We also go a step further by specifying that they must be semantically enabled, i.e. the inputs and outputs are semantically typed and therefore can refer to anything (being a concrete object, an abstract concept, etc.) that has some sort of meaning.
The task of the system is to obtain some information as input regarding a particular domain and give back to the user a structured view of all semantic relations branching from the imputed data.
In the first step in the loop, possible annotations from a document are identified using an existing lexicon (e.g. the one associated to the ontology).
These are just potential annotations and must be confirmed using some strategies (e.g. disambiguation or multiple evidence). Then other annotations not provided by the lexicon are identified e.g. by learning from the context in which the known ones were identified.
All new annotations must be confirmed and can be used to learn some new ones as well. They will then become part of the lexicon.

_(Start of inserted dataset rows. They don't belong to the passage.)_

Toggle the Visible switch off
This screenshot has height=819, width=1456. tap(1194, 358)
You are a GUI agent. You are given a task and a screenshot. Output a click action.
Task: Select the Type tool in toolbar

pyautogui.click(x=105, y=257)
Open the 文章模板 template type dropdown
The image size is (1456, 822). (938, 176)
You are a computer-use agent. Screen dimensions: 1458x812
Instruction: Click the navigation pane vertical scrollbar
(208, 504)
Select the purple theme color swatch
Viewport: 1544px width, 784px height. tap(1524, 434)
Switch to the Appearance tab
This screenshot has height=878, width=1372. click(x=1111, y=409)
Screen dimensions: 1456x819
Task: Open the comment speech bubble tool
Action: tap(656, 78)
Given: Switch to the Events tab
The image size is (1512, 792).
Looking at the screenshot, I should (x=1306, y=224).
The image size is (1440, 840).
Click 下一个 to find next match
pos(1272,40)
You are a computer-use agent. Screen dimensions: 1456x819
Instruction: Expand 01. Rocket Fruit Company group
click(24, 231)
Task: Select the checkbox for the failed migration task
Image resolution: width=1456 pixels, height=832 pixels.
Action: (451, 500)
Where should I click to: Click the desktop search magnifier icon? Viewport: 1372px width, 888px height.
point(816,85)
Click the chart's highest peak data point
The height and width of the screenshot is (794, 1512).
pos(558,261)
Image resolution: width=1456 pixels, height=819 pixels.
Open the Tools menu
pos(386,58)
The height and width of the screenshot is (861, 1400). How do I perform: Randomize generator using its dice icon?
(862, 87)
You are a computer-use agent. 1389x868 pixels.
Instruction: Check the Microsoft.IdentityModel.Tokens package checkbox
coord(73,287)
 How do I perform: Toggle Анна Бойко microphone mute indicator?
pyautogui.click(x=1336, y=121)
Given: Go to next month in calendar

Finally all annotations are integrated (e.g. some entities are merged) and stored into a database.
Armadillo employs the following methodologies:
– Adaptive Information Extraction from texts (IE): used for spotting information and to further learning new instances.
– Information Integration (II): used to (1) discover an initial set of information to be used to seed learning for IE and (2) to confirm the newly acquired (extracted) information, e.g. using multiple evidence from different sources. For example, a new piece of information is confirmed if it is found in different (linguistic or semantic) contexts.
– Web Services: the architecture is based on the concept of ”services”. Each service is associated to some part of the ontology (e.g. a set of concepts and/or relations) and works in an independent way. Each service can use other services (including external ones) for performing some sub-tasks. For example a service for recognizing researchers names in a University Web Site will use a Named Entity Recognition system as a sub-service that will recognise potential names (i.e. generic people’s names) to be confirmed using some internal strategies as real researchers names (e.g. as opposed to secretaries’ names).
– RDF repository: where the extracted information is stored and the link with the pages is maintained.